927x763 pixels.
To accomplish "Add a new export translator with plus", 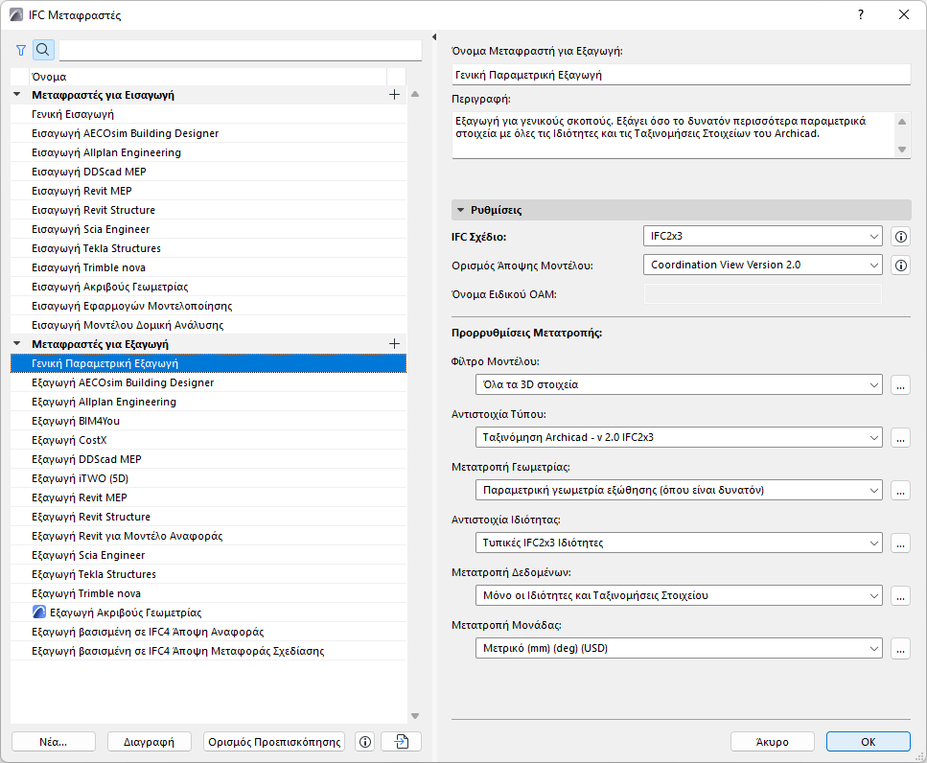I will pyautogui.click(x=394, y=343).

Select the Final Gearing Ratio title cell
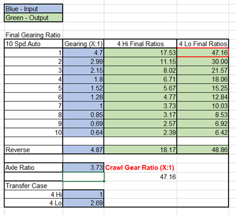coord(33,35)
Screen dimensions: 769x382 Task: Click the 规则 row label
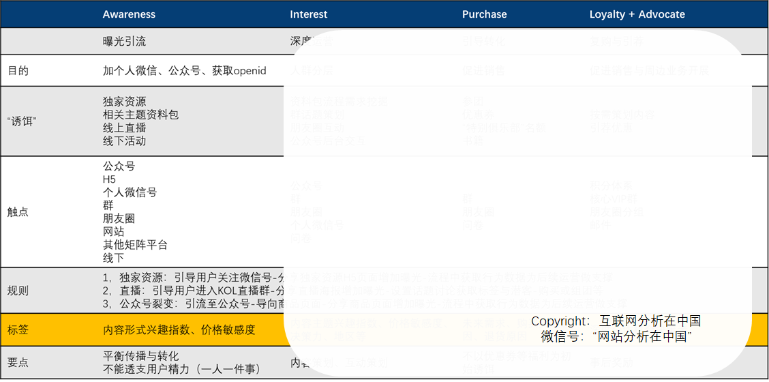click(18, 291)
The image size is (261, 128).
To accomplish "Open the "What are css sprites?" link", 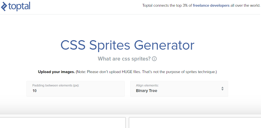I will click(124, 59).
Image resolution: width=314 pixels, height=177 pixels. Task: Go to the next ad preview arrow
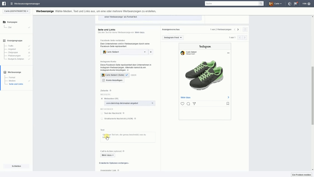(238, 30)
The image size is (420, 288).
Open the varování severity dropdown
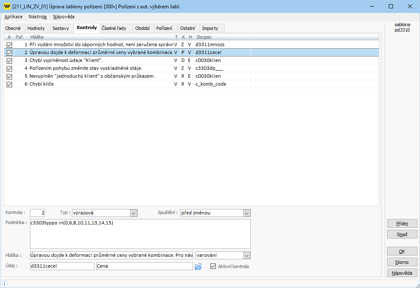247,255
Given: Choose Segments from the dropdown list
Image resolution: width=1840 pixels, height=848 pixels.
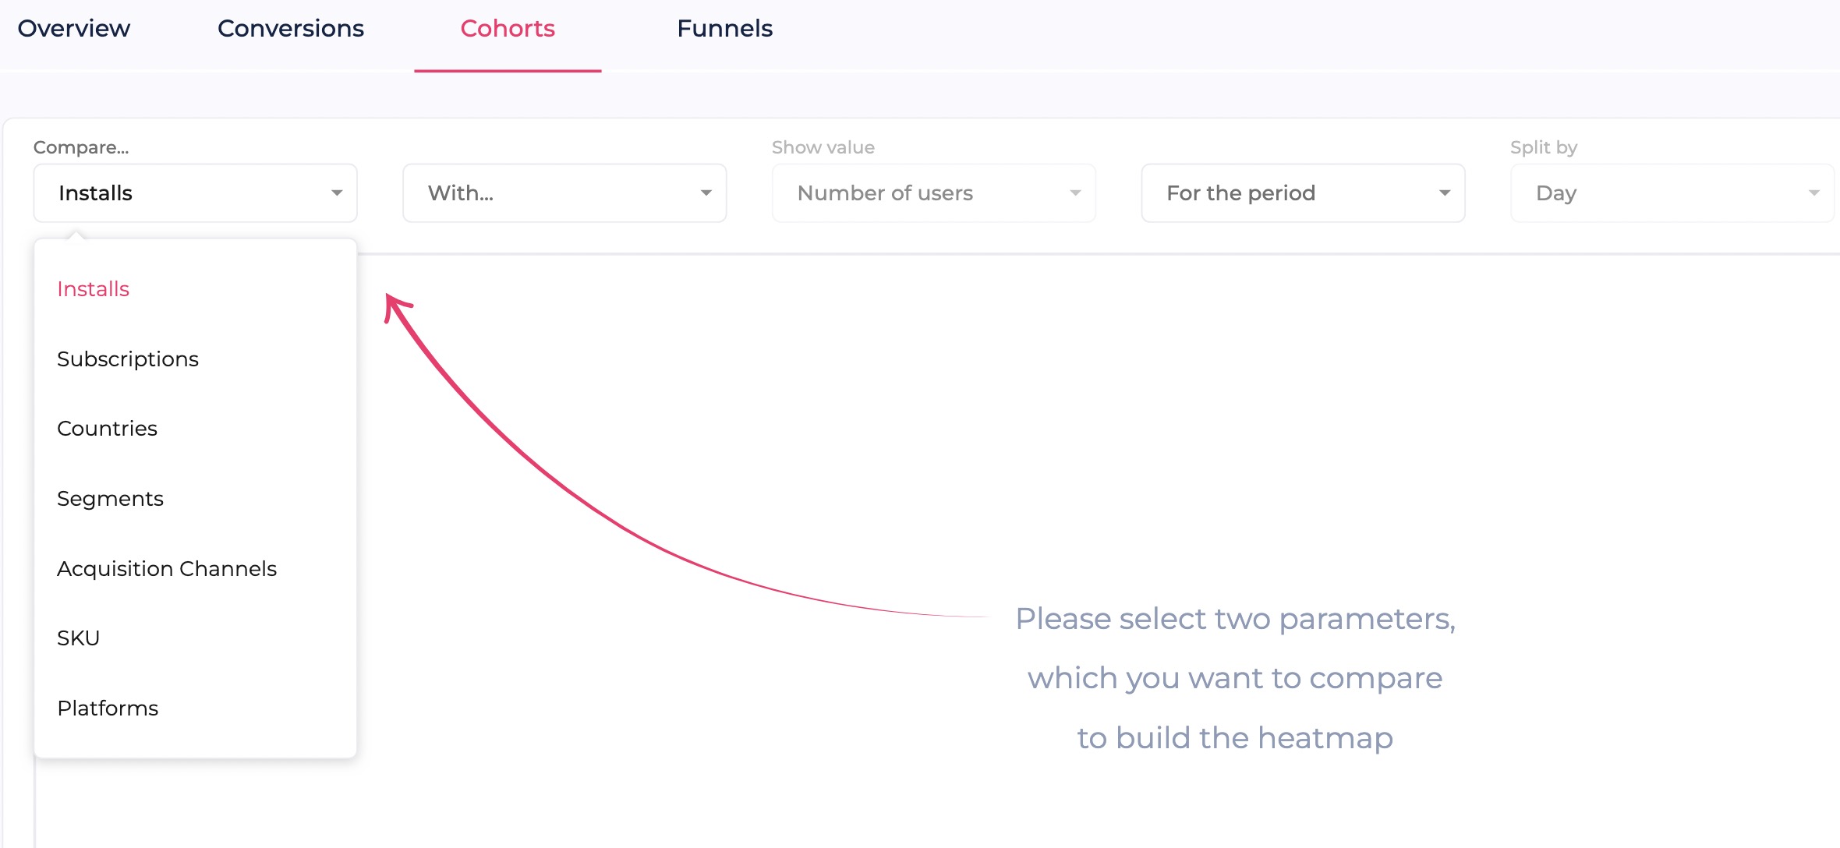Looking at the screenshot, I should click(x=111, y=499).

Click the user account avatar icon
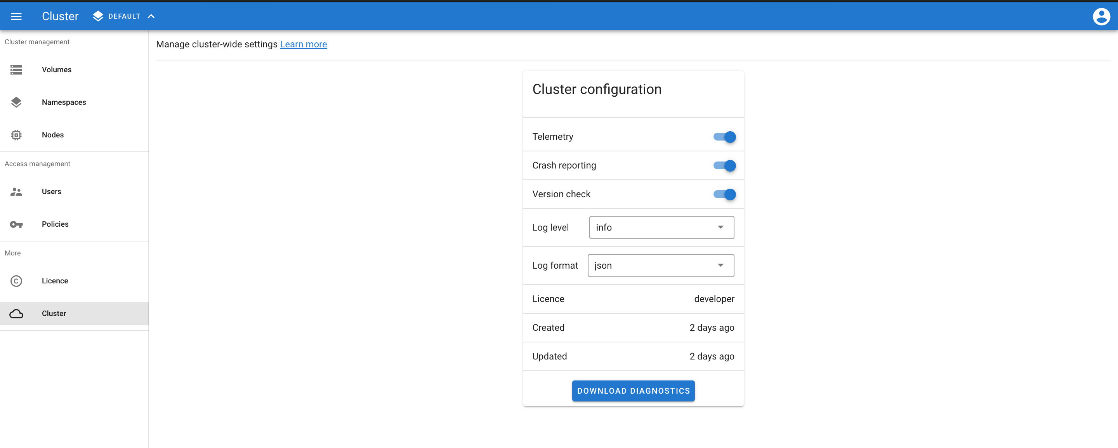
========================
WHAT THE TASK ASKS:
Omit the pictures and retype exactly the lines from the one containing "Image resolution: width=314" through the end of the entries above.

WRITTEN REPLY:
Image resolution: width=314 pixels, height=177 pixels. Task: Go to the next ad preview arrow
(238, 30)
The image size is (420, 288).
Open the varování severity dropdown
247,255
Given: Choose Segments from the dropdown list
Image resolution: width=1840 pixels, height=848 pixels.
Looking at the screenshot, I should click(x=111, y=499).

Click the user account avatar icon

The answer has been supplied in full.